Now if you were a clever reader you may have noticed in the first paragraph of this review my use of ironic quotation marks around the word novel. That is because this book is anything but that. First, let’s just look at it by the numbers. It is only 141 pages long, but with 21 chapters there are lots of blank chapter breaks eating away at that already meager page count. In a further attempt to pad out the size and justify this novella as a full fledged novel, the publisher chose to use a huge, almost large print style, font. Now as a bonus I guess, or perhaps just another ploy to have this book appear larger than it really is, BEAST HOUSE comes packaged with another Laymon novella called THE WILDS. That story is good in its own right and I enjoyed it, moreso then the story the book is named after, but damn it for a book with “Beast House” on its cover I wanted more Beast House in its pages.

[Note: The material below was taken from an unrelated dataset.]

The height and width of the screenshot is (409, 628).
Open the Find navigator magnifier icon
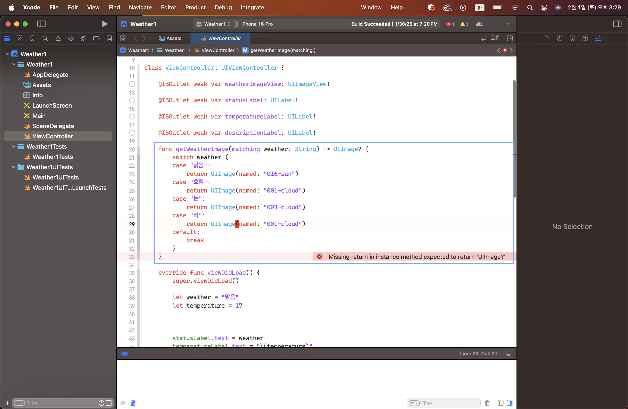[x=45, y=39]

My biggest gripe about BEAST HOUSE was just how unsatisfying it all was. It reads as if it was meant to be a longer tale but was left unfinished by Laymon’s passing and hurriedly wrapped up by some unseen hand to some sort of conclusion so that it could be published. While the first half of the story is good fun and classic Laymon, the last part feels rushed and incomplete. I almost would rather not to have read this book then to have this truncated tale be my final memories of both Richard Laymon and his very fun Beast House series. So you know what, I’m going to pretend my best that I never read FRIDAY NIGHT IN BEAST HOUSE and instead remember all the other wonderful books and stories Richard left us with. As such, and as sad as it is for me to say, I cannot recommend this book.